Africa corps : la nouvelle stratégie russe pour étendre son influence en Afrique
Africa Corps : Moscou mise sur une présence militaire renforcée en Afrique
L’émergence de l’Africa Corps, nouvelle façade des anciennes Sociétés Militaires Privées russes, marque un tournant dans la stratégie africaine de la Russie. Une approche qui redessine les équilibres géopolitiques sur le continent.
Le paysage géopolitique africain connaît une mutation profonde avec l’arrivée de l’Africa Corps, nouvelle entité qui succède aux fameuses Sociétés Militaires Privées russes. Cette restructuration s’inscrit dans une volonté claire de Moscou de consolider sa position sur le continent, face à un contexte international en pleine recomposition.
Plusieurs pays africains, notamment au Sahel, réorientent leurs alliances stratégiques. Les récents bouleversements politiques au Mali et au Burkina Faso illustrent cette tendance. Face aux tensions persistantes avec les anciennes puissances coloniales et aux pressions économiques, ces nations voient en la Russie un partenaire de substitution. Cette dynamique s’accompagne d’un renforcement des liens commerciaux et sécuritaires avec Moscou, offrant à la Russie une opportunité unique de s’imposer comme une puissance incontournable en Afrique.

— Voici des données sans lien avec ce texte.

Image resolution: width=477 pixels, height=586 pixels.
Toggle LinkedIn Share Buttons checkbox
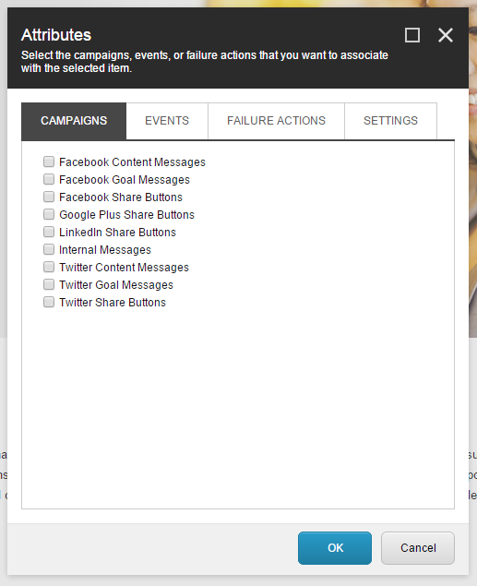(49, 232)
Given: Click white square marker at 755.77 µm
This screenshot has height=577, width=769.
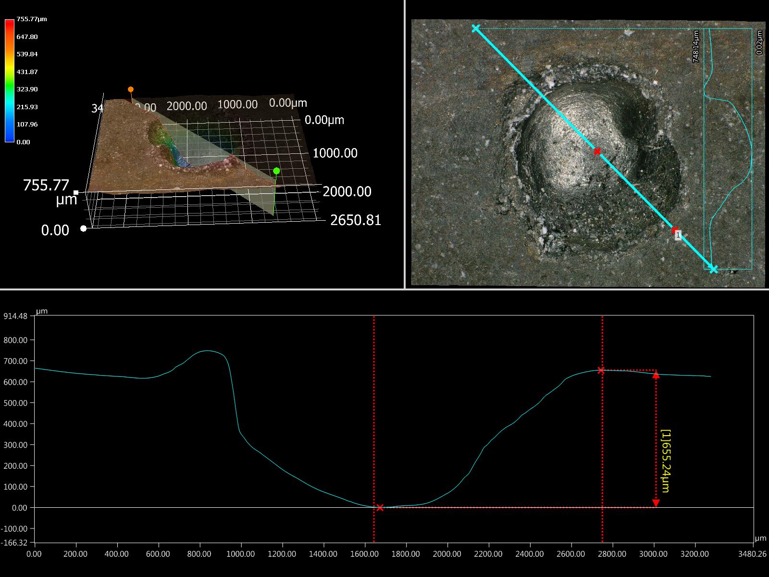Looking at the screenshot, I should 76,192.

L’ancien groupe Wagner, déjà actif dans divers conflits africains comme en Libye ou en République Centrafricaine, avait attiré l’attention internationale pour ses méthodes controversées et ses violations présumées des droits humains. Avec l’Africa Corps, la Russie semble désormais vouloir institutionnaliser ces opérations, tout en maintenant une opacité stratégique qui lui permet de contourner les cadres légaux internationaux.
L’Afrique de l’Ouest, terrain d’expansion de l’Africa Corps
Le Sahel représente un enjeu majeur pour les ambitions africaines de la Russie. Cette région, minée par des instabilités politiques récurrentes et la menace terroriste, offre un terrain idéal pour des interventions extérieures sous couvert d’assistance sécuritaire. Selon des sources militaires fiables, près de 70 % des effectifs de l’Africa Corps seraient issus des rangs de l’ex-groupe Wagner ou d’autres entités similaires.
L’engagement russe au Sahel s’est particulièrement intensifié après le départ des forces françaises de l’opération Barkhane. Bien que les autorités russes insistent sur le caractère indépendant de ces mercenaires, leur déploiement coïncide étrangement avec les intérêts économiques et géostratégiques du Kremlin. Vladimir Poutine a d’ailleurs souligné l’importance de sécuriser les ressources naturelles stratégiques de la région, essentielles au développement de la Russie.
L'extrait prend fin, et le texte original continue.